Skip to content

PyTorch

PyTorch is a high-productivity Deep Learning framework based on dynamic computation graphs and automatic differentiation. It is designed to be as close to native Python as possible for maximum flexibility and expressivity.

Availability on Cori

PyTorch can be picked up from the Anaconda python installations (e.g. via module load python) or from dedicated modules with MPI enabled. You can see which version are available with module avail pytorch-mpi.

Multi-node training

PyTorch makes it fairly easy to get up and running with multi-node training via its included distributed package.
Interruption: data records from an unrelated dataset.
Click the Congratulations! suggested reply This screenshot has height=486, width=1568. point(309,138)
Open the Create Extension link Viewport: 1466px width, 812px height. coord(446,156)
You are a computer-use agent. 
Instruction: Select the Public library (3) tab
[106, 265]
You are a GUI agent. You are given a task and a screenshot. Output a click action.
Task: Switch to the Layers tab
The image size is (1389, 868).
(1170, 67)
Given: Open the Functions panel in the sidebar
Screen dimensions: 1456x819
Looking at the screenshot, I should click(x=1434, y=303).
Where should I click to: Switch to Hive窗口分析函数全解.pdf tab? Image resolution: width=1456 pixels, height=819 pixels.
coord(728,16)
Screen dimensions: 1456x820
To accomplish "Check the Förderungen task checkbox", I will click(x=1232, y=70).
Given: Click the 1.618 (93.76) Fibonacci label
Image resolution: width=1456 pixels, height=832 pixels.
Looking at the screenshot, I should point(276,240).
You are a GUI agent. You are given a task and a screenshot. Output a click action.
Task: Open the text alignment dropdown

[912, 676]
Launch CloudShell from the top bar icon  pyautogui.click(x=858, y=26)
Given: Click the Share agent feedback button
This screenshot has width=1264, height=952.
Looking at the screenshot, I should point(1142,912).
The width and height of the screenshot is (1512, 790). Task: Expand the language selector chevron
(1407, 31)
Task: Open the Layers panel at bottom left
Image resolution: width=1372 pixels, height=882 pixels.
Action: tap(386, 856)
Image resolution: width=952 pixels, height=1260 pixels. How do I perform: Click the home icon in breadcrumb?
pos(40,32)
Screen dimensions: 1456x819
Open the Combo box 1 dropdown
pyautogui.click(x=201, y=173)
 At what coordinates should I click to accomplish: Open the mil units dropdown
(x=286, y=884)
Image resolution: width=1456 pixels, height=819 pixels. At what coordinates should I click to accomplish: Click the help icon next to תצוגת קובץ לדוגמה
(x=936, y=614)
Refer to the distributed tutorial for details: https://pytorch.org/tutorials/intermediate/dist_tuto.html

Note the above tutorial doesn't actually document our currently recommended approach of using DistributedDataParallelCPU. See examples below.

Examples

We're putting together a coherent set of example problems, datasets, models, and training code in this repository: https://github.com/NERSC/pytorch-examples

This repository can serve as a template for your research projects with a flexibly organized design for layout and code structure. The template branch contains the core layout without all of the examples so you can build your code on top of that minimal, fully functional setup. The code provided should minimize your own boiler plate and let you get up and running in a distributed fashion on Cori as quickly and seamlessly as possible.

The examples include:

  • A simple hello-world example
  • HEP-CNN classifier
  • ResNet50 CIFAR10 image classification
  • HEP-GAN for generation of RPV SUSY images.

The repository will also be used to benchmark our system for single and multi-node training.